Et quant à traiter Poutine, et la Russie de mes parents avec, comme étant un gouffre humain effroyable, il y a chez vous, une exagération très politique voulue. J’ai la prétention de connaitre la Russie bien mieux que vous (Le Russe est ma langue maternelle), et je vous rappelerais simplement que l’Ukraine « a toujours été Russe » dans le sens qu’elle a toujours fait partie de la Grande Russie des Tsars, qui l’ont protégé, formée, instruite.

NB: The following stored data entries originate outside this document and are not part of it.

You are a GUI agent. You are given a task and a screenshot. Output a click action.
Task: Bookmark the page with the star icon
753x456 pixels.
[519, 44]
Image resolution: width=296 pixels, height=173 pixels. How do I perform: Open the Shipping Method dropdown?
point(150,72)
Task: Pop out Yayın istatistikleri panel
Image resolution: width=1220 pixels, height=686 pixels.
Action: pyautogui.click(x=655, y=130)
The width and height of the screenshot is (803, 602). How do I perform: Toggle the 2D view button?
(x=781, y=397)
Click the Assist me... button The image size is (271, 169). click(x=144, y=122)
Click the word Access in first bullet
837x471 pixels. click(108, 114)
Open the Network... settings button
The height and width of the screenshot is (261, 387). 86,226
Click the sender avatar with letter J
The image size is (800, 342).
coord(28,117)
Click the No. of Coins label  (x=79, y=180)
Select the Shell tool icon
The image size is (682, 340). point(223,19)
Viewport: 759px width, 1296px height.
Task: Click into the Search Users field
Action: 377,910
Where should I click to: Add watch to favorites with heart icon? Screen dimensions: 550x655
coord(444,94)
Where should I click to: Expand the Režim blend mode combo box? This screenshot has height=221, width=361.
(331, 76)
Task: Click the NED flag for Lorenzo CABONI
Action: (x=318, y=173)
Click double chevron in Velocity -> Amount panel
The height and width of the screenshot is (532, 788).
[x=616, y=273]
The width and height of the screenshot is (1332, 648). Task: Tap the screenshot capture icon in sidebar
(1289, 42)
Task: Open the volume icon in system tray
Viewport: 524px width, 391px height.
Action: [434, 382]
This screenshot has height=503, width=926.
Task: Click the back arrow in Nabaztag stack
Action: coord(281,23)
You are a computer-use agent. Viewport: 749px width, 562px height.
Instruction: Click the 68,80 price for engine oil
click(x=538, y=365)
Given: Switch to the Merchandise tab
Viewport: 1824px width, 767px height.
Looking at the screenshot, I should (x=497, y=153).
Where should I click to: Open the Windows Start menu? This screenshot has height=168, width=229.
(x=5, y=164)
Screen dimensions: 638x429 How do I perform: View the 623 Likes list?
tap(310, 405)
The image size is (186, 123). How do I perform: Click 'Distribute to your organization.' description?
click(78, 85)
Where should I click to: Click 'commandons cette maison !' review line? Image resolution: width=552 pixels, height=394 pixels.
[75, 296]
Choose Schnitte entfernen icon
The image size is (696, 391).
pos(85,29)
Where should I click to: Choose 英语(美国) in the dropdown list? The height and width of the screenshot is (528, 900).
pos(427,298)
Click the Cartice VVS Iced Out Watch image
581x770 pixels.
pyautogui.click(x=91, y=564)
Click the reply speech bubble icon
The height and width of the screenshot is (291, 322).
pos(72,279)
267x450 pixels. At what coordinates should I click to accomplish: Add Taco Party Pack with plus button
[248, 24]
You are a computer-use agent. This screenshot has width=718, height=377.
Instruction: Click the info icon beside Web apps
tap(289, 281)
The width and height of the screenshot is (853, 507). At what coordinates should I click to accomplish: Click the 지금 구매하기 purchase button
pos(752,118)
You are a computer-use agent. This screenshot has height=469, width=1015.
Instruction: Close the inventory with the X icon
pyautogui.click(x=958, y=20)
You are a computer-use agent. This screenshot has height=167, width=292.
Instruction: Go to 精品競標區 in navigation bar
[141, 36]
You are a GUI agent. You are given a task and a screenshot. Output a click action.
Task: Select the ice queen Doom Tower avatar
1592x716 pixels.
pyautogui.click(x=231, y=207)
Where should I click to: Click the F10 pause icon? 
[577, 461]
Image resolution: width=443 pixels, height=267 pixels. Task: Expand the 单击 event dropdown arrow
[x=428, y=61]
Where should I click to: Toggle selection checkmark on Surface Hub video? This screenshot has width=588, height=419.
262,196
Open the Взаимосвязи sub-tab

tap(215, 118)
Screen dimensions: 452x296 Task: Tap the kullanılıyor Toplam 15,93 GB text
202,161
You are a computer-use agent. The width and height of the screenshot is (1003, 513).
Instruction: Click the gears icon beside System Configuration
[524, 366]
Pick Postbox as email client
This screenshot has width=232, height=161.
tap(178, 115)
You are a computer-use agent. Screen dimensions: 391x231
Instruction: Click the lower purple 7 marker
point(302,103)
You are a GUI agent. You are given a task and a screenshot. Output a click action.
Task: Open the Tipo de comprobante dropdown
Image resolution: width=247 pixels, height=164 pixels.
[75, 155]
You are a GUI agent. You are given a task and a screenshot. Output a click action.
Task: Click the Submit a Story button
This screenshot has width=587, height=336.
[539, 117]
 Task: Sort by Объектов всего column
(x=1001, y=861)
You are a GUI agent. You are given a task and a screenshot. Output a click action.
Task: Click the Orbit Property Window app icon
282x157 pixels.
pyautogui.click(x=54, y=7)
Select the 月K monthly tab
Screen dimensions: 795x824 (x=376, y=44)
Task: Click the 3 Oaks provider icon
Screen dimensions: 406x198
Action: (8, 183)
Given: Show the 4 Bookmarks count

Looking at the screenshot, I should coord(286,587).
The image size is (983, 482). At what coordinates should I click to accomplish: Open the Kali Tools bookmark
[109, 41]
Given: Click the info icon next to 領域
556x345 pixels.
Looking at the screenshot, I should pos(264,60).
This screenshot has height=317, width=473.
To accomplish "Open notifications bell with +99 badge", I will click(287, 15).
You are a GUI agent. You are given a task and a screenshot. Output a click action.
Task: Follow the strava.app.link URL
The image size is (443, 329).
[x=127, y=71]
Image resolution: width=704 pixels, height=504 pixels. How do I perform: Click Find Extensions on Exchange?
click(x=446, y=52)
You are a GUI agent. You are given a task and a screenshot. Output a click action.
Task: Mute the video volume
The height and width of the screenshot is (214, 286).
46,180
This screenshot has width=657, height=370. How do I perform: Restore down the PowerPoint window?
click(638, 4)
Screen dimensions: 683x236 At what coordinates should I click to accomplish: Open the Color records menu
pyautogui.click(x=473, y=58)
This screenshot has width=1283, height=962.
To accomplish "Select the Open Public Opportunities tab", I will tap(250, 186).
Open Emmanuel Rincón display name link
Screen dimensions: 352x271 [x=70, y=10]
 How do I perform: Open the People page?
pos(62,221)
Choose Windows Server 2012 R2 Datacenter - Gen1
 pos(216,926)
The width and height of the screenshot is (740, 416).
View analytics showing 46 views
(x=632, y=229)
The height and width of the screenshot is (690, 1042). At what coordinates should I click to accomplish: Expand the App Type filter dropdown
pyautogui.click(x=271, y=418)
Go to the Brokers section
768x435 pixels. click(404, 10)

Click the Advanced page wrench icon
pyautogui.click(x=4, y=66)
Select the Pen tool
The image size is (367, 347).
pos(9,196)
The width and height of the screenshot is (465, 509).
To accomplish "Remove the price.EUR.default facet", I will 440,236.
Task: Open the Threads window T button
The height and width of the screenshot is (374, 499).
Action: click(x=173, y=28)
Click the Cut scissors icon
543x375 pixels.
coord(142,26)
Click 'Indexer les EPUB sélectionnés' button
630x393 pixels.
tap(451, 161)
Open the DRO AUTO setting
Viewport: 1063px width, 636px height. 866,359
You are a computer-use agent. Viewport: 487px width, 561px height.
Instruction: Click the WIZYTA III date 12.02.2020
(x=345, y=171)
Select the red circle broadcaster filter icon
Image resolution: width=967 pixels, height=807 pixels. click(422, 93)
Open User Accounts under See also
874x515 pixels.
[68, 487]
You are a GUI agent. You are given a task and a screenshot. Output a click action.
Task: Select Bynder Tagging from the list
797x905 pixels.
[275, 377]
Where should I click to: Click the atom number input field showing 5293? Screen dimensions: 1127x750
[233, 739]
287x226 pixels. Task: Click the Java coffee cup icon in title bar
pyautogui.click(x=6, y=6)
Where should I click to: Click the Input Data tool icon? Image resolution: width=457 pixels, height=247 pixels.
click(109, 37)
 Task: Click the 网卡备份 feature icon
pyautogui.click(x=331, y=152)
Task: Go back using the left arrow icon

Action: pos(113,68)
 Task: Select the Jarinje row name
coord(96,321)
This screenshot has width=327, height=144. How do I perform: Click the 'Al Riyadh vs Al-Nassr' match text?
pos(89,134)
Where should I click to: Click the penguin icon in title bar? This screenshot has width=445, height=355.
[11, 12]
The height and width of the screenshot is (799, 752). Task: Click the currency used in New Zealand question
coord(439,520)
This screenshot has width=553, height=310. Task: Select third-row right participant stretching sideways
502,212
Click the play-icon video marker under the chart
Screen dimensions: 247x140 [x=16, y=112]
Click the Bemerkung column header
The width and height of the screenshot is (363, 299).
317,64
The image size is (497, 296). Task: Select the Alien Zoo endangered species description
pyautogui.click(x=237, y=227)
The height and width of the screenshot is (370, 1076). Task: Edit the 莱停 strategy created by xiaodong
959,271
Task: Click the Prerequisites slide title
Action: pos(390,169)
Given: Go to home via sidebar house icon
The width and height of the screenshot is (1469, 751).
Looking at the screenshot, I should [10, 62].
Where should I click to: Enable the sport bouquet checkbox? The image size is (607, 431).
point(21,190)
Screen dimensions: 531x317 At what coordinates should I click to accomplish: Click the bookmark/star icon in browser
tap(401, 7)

@ Gaï de Ropraz : notez que vous parlez par allusions (« ces contre-vérités »…) sans citer de faits, alors que je me réfère, moi, à ce que dit Alain de Benoist. Je n’ai pas traité la Russie de « gouffre humain effroyable », j’aime la Russie et je la connais pour y avoir des attaches personnelles et y avoir séjourné plusieurs fois (pouvez-vous même en dire autant, au-delà de votre arbre généalogique ?). Je sais bien, vous l’avez dit plusieurs fois, que selon vous l’Ukraine « a toujours été russe ». Je ne discuterai pas le concept tsariste de Grande Russie, pas plus que celui de Grossdeutschland : ce sont des concepts historiques. Mais ce qui compte n’est pas ce que vous en pensez, c’est ce que pensent les Ukrainiens d’aujourd’hui !!! Pensez-vous qu’ils se considèrent russes ? Non ! Ils ont eu l’occasion de le dire lors du référendum sur l’indépendance de l’Ukraine de décembre 1991 : 84% de participation, 92% de oui, avec une majorité écrasante dans tous les oblasts, même dans celui de Sébastopol (59%). Ils ont l’occasion de le redire tous les jours en se battant contre l’armée russe. Vous pouvez fantasmer le passé, c’est le présent qui compte, et cette guerre aura réactivé le sentiment anti-russe en Ukraine pour au moins trois générations.